Sort Component Group:
Sort
Sort sorts and merges records.
Sort does the following:
1. Reads the records from all flows connected to the in port until it reaches the
number of bytes specified in the max_core parameter.
2. Sorts the records and writes the results to a temporary file on disk.
3. Repeats Steps 1 and 2 until it has read all records.
4. Merges all temporary files, maintaining the sort order.
5. Writes the result to the out port.
Sort stores temporary files in the working directories specified by its layout.
You can use sort component to order records before you send them to a
component(rollup, scan, Join etc..) that requires grouped or sorted records.
NOTE: Sort component is relatively expensive in terms of computing resources —
because it writes files to disk, thus breaking pipeline parallelism. Therefore,
you should place sort in a graph such that it processes the smallest number of
records possible.
Tip:you do not need to use a Gather Component before sort component— because Sort
can gather internally on its in port.
Parameters:
Key:
Name(s) of the key field(s) and the sequence specifier(s) you want the component to
use when it orders records.
max-core:
Maximum memory usage in bytes.
Default is 100663296 (100 MB).
Q. Display the names of the employee in descending order of salary
Q. What is max_core? What value will you provide in the sort?
Q. What will happen if I use high value to max_core?
Q. What will happen if I use low value to max_core?
Q. What is the advantage and disadvantage of sort?
Sort within groups
Sort within Groups refines the sorting of records already sorted according to one
key specifier: it sorts the records within the groups formed by the first sort
according to a second key specifier.
Sort within groups does the following:
1. Reads records from all the flows connected to the in port until it either
reaches the end of a group or reachesthe number of bytes specified in the max_core
parameter.
2. Sorts the records in the group according to the minor_key parameter. Sort within
Groups assumes input records are sorted according to the major-key parameter.
If Sort within Groups encounters input that is not sorted according to the major-
key parameter, and the allow-unsorted parameter is not set to True, it stops
execution of the graph with an error message reporting the first two out-of-order
records.
3. Writes the results to the out port.
4. When it reaches the end of a group, repeats Steps 1 through 3 for the next
group.
Parameters
major-key
Specify name(s) of key field(s) and sequence specifier(s).
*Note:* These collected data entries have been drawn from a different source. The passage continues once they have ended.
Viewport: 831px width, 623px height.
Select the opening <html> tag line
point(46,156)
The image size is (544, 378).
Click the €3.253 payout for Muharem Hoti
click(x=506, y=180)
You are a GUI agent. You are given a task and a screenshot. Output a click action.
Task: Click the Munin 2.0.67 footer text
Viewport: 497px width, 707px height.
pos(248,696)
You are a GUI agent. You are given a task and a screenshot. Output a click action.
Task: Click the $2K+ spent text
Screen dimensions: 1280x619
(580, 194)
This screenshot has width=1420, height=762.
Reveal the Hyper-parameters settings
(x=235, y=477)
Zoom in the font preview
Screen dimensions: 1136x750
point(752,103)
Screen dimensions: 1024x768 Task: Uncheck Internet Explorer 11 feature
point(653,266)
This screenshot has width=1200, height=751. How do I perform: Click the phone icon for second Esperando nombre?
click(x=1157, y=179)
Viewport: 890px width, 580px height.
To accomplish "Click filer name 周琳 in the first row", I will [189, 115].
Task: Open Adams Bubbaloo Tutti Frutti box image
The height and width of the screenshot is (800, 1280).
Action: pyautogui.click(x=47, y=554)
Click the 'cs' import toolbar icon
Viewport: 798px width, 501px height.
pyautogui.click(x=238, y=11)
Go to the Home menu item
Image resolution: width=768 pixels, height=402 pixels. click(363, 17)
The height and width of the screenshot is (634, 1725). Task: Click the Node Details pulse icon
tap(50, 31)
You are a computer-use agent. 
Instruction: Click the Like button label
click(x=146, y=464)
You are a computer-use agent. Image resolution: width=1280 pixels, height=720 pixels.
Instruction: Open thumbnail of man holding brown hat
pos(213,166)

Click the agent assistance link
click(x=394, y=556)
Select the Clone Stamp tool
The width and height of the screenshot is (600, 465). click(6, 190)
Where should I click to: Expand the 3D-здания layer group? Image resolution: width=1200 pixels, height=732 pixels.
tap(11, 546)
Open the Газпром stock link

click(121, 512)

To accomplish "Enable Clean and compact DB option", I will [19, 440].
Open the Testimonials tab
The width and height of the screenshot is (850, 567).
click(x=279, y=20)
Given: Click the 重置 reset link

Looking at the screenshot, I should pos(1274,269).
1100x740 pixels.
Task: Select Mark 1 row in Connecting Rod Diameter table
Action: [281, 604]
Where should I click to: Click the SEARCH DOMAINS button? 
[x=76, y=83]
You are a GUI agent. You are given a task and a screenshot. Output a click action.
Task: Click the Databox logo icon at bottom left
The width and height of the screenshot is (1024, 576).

Sort within Groups
assumes that the input has already been ordered according to major-key.
minor-key
Name(s) of the key field(s) and the sequence specifier(s) you want the component to
use when it orders records.
max-core
Maximum memory usage in bytes before the component stops execution of the graph.
Default is 10485760 (10 MB).
Q. When we use sort within groups?
Q. Is there any advantage of sort within groups over sort?
Q. What if my data is not sorted based on major_key?
Q. Shall I use composite key in major_key or/and minor key?
Q. In sort with in groups component if I specify true for allow-unsorted parameter
and I give unsorted input what will happen to the graph?